- **WHAT NEEDS TO BE DONE**: Copy each line of the data beneath in which the word "screenshot" appears.

--- TASK DATA ---

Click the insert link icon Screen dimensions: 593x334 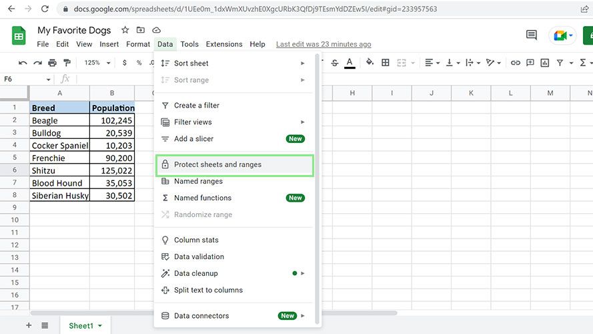(x=516, y=63)
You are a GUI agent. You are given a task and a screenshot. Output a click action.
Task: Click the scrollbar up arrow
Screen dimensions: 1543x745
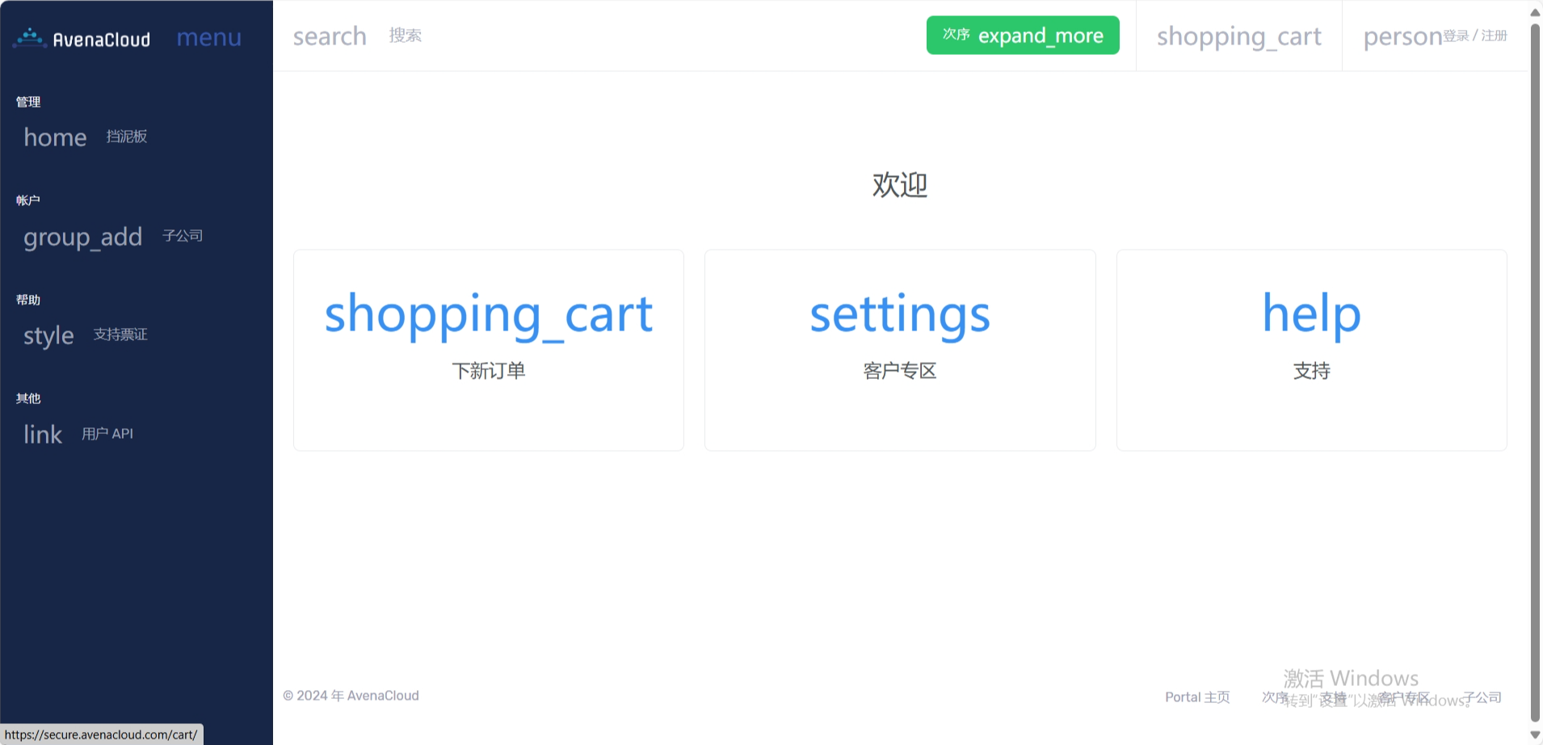(x=1535, y=11)
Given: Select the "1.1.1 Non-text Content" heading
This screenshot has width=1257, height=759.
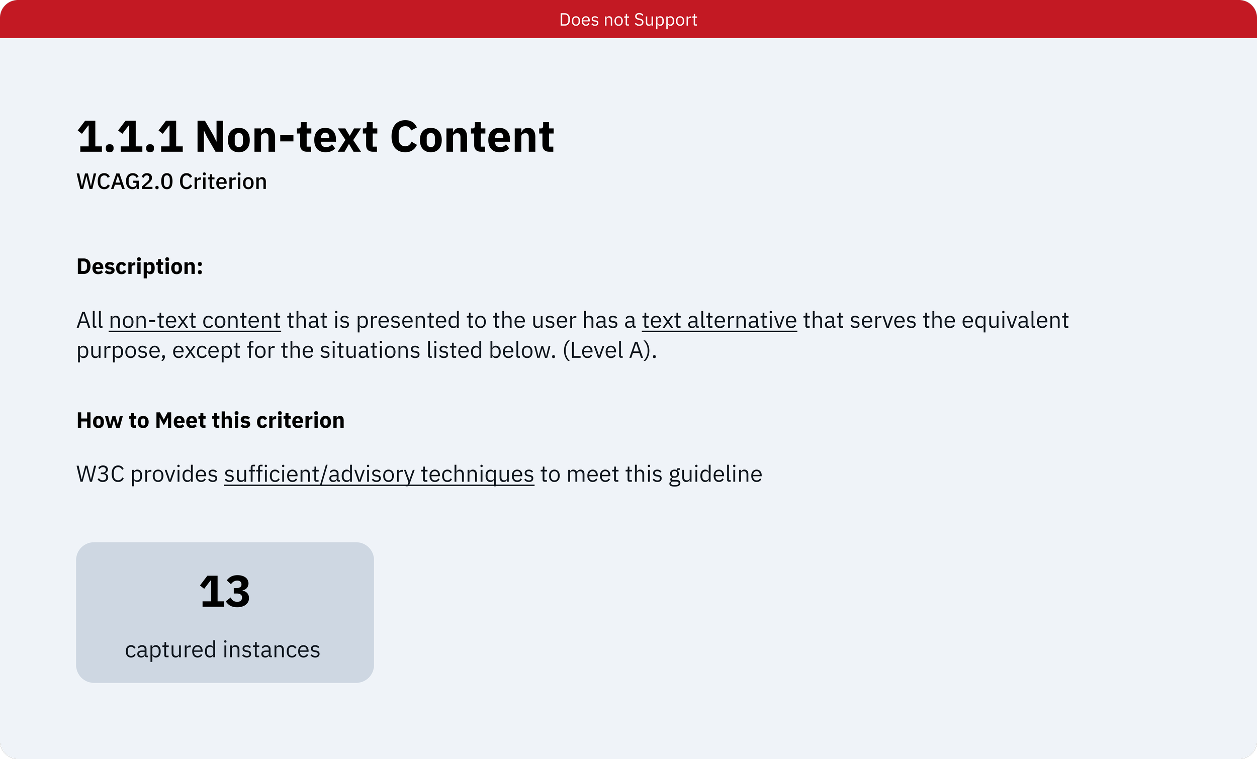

---

- **RESULT FOR THIS TASK**:
You are a GUI agent. You are given a task and a screenshot. Output a click action.
This screenshot has width=1257, height=759.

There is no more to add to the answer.